(Data to process)

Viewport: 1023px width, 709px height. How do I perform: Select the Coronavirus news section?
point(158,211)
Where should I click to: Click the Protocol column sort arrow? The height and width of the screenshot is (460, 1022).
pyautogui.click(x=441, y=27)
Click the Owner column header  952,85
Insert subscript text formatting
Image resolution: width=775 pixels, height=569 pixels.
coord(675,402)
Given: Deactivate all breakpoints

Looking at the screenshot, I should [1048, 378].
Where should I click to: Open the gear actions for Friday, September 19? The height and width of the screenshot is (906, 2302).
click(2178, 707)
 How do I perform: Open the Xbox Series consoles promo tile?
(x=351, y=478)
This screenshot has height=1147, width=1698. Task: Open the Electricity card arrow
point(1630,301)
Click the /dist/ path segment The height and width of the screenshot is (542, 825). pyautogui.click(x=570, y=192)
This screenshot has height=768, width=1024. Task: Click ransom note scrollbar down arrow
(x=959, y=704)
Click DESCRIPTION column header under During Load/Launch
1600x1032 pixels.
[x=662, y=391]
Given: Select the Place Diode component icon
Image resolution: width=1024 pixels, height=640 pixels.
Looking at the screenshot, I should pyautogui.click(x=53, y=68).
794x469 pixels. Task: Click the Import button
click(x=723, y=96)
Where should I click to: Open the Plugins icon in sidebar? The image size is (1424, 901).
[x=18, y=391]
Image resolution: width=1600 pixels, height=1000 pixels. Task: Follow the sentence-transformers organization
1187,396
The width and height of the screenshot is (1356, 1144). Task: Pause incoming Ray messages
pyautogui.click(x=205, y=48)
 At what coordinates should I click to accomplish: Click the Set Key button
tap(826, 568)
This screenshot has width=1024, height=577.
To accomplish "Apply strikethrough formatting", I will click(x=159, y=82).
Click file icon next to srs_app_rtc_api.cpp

(End Data to process)

▶ **Required work**:
All lines from the one with "How do I perform: Open" through the final line of the listing above are to be restated word for word; the lines before it are left out.

▶ **Answer box**:
 How do I perform: Open the Xbox Series consoles promo tile?
(x=351, y=478)
This screenshot has height=1147, width=1698. Task: Open the Electricity card arrow
point(1630,301)
Click the /dist/ path segment The height and width of the screenshot is (542, 825). pyautogui.click(x=570, y=192)
This screenshot has height=768, width=1024. Task: Click ransom note scrollbar down arrow
(x=959, y=704)
Click DESCRIPTION column header under During Load/Launch
1600x1032 pixels.
[x=662, y=391]
Given: Select the Place Diode component icon
Image resolution: width=1024 pixels, height=640 pixels.
Looking at the screenshot, I should pyautogui.click(x=53, y=68).
794x469 pixels. Task: Click the Import button
click(x=723, y=96)
Where should I click to: Open the Plugins icon in sidebar? The image size is (1424, 901).
[x=18, y=391]
Image resolution: width=1600 pixels, height=1000 pixels. Task: Follow the sentence-transformers organization
1187,396
The width and height of the screenshot is (1356, 1144). Task: Pause incoming Ray messages
pyautogui.click(x=205, y=48)
 At what coordinates should I click to accomplish: Click the Set Key button
tap(826, 568)
This screenshot has width=1024, height=577.
To accomplish "Apply strikethrough formatting", I will click(x=159, y=82).
Click file icon next to srs_app_rtc_api.cpp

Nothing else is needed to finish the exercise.